#### Work to complete:
From the entries below, return only the lines starting at the one that contains "Instruction: Open dropdown next to 跃岭股份 title" and ending at the one that contains "Click the Merchandising", exactly as they stand.
┌────────
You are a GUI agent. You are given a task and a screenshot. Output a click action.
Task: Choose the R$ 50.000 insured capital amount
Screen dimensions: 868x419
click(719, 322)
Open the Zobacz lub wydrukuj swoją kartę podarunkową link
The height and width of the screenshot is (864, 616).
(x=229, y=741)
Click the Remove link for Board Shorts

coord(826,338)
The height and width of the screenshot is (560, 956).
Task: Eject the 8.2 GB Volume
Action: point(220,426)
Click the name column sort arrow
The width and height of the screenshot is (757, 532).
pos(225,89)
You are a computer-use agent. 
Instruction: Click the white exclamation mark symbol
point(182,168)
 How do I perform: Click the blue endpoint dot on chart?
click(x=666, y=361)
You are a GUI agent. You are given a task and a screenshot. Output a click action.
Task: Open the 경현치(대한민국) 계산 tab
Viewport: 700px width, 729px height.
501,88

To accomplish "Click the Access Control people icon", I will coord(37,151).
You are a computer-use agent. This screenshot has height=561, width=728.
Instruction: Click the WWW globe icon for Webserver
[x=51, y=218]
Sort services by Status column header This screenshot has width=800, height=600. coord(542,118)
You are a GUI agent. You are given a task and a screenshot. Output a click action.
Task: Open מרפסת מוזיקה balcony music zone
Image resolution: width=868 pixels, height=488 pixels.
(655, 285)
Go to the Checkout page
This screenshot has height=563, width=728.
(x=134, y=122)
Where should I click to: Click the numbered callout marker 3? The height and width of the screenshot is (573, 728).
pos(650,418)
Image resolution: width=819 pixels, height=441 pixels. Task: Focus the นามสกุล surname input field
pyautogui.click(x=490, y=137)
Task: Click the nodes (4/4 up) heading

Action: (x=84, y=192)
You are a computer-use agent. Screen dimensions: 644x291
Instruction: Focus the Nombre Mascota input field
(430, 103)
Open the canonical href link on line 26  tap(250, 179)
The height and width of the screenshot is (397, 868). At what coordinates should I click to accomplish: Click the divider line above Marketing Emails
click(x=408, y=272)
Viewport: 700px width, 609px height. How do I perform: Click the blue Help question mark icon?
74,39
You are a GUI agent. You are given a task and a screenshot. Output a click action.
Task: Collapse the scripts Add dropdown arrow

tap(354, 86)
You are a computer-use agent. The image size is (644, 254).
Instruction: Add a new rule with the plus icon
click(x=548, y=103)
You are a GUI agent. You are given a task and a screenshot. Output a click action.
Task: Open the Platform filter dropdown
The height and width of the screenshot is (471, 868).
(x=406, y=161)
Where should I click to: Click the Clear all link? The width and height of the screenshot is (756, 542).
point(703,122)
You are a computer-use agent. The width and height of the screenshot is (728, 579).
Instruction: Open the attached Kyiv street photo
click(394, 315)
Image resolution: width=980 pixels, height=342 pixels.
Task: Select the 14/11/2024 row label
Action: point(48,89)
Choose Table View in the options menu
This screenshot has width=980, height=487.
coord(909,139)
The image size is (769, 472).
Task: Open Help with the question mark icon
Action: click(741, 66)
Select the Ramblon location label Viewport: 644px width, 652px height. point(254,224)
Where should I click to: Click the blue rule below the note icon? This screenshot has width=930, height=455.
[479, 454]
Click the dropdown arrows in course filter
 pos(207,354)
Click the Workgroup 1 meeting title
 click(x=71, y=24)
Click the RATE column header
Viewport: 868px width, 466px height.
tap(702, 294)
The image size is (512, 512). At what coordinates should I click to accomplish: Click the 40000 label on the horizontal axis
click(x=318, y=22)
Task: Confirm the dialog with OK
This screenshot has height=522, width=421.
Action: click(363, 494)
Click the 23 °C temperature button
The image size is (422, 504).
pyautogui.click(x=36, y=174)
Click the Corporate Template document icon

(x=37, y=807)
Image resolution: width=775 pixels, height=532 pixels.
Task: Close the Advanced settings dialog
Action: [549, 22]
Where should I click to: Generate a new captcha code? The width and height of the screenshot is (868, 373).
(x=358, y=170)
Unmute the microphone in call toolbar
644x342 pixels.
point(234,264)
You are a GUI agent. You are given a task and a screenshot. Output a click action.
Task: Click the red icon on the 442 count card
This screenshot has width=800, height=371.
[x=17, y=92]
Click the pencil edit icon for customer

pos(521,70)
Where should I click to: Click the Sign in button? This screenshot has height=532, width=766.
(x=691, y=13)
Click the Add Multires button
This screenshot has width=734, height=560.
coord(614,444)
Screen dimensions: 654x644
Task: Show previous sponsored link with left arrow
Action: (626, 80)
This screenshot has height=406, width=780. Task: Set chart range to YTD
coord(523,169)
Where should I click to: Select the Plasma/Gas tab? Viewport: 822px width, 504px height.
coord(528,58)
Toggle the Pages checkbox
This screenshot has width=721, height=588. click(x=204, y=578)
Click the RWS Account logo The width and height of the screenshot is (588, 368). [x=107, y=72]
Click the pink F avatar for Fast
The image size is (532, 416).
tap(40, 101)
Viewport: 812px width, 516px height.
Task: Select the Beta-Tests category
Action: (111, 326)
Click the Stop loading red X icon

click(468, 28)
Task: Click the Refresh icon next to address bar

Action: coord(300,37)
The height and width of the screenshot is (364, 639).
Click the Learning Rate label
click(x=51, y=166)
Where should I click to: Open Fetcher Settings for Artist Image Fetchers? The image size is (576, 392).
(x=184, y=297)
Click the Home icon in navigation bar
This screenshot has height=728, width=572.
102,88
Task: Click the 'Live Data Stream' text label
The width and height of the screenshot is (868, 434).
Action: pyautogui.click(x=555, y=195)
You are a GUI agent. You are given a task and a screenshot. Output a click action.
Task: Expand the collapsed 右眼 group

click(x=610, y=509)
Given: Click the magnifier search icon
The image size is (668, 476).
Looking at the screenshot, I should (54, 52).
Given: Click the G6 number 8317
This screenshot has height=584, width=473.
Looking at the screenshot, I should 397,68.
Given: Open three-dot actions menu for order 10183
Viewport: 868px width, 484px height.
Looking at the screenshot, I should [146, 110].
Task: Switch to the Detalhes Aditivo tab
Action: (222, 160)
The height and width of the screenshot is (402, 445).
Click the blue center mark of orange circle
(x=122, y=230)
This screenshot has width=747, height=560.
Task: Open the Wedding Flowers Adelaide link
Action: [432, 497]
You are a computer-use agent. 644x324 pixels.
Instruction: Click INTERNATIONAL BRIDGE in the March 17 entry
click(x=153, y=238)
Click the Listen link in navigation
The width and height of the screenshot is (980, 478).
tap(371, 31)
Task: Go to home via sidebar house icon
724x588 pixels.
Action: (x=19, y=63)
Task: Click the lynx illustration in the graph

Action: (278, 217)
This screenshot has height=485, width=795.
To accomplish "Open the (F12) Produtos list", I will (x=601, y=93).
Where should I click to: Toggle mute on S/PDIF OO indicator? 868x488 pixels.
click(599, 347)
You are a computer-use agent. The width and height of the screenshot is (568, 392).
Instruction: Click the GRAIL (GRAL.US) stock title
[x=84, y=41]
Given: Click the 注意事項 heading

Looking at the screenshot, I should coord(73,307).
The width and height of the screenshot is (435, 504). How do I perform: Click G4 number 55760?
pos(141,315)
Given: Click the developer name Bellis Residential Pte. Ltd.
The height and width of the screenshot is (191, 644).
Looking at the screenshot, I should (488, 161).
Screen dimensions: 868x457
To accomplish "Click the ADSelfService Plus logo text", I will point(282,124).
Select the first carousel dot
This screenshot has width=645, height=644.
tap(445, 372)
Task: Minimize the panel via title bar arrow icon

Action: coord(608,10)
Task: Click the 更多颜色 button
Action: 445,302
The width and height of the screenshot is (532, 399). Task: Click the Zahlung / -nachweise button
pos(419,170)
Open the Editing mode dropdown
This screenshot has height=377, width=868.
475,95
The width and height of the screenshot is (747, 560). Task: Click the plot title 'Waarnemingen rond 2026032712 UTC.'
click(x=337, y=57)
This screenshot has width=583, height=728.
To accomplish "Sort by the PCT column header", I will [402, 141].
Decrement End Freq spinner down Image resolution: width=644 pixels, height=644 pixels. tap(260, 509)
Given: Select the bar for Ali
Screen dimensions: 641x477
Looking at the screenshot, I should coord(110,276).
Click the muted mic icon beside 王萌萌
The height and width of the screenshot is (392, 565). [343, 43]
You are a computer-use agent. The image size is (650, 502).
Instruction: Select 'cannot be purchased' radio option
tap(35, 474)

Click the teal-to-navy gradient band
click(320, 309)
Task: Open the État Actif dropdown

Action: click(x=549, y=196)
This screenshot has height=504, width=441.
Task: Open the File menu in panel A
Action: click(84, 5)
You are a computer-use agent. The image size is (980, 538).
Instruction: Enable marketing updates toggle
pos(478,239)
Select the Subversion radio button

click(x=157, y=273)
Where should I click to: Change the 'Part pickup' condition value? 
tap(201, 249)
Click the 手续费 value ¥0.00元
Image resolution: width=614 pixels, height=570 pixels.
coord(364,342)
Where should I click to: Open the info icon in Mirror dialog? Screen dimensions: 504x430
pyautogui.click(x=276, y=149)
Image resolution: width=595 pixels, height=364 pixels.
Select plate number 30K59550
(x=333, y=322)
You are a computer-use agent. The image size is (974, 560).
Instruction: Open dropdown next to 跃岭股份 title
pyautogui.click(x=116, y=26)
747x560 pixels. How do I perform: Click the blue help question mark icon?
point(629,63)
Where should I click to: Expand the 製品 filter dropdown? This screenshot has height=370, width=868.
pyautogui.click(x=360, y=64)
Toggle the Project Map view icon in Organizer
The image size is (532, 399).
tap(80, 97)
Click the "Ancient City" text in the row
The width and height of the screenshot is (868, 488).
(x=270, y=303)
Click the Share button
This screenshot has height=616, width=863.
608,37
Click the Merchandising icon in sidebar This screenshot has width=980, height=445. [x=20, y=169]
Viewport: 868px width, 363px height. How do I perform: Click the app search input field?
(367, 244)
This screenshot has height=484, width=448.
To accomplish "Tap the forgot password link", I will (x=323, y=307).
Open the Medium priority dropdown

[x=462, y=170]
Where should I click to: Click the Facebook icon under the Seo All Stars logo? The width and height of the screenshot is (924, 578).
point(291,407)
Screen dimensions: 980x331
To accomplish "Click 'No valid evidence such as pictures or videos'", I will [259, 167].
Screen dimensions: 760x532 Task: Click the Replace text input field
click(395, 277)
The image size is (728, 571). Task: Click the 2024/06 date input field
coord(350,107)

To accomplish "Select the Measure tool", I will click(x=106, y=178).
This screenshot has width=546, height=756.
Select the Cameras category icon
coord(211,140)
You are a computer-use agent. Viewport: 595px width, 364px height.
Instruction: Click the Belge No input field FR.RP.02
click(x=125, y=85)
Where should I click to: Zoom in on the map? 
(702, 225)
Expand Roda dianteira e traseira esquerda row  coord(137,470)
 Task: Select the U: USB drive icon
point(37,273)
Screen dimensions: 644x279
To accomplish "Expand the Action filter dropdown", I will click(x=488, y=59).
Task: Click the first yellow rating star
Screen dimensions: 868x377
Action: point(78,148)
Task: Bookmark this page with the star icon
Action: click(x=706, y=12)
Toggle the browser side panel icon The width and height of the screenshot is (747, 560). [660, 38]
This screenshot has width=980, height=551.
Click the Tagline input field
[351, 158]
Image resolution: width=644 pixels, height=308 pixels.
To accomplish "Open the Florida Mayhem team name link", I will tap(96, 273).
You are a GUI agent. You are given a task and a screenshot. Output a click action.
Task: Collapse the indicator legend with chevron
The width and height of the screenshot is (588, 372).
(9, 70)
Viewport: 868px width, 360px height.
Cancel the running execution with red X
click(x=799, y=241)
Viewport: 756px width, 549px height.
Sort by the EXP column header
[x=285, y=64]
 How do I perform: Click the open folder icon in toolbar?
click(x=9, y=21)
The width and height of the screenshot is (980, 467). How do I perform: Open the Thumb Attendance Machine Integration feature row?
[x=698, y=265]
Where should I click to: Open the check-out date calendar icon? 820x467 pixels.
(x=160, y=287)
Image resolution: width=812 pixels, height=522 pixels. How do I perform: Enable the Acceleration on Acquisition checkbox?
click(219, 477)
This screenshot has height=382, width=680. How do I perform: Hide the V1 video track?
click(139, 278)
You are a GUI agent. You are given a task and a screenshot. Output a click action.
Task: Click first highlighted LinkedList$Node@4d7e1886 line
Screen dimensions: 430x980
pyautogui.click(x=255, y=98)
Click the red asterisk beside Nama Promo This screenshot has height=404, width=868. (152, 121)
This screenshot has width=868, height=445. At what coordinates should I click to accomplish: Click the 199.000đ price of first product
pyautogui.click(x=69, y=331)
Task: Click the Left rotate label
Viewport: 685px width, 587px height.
└────────
#### Result below:
Instruction: Open dropdown next to 跃岭股份 title
pyautogui.click(x=116, y=26)
747x560 pixels. How do I perform: Click the blue help question mark icon?
point(629,63)
Where should I click to: Expand the 製品 filter dropdown? This screenshot has height=370, width=868.
pyautogui.click(x=360, y=64)
Toggle the Project Map view icon in Organizer
The image size is (532, 399).
tap(80, 97)
Click the "Ancient City" text in the row
The width and height of the screenshot is (868, 488).
(x=270, y=303)
Click the Share button
This screenshot has height=616, width=863.
608,37
Click the Merchandising icon in sidebar This screenshot has width=980, height=445. [x=20, y=169]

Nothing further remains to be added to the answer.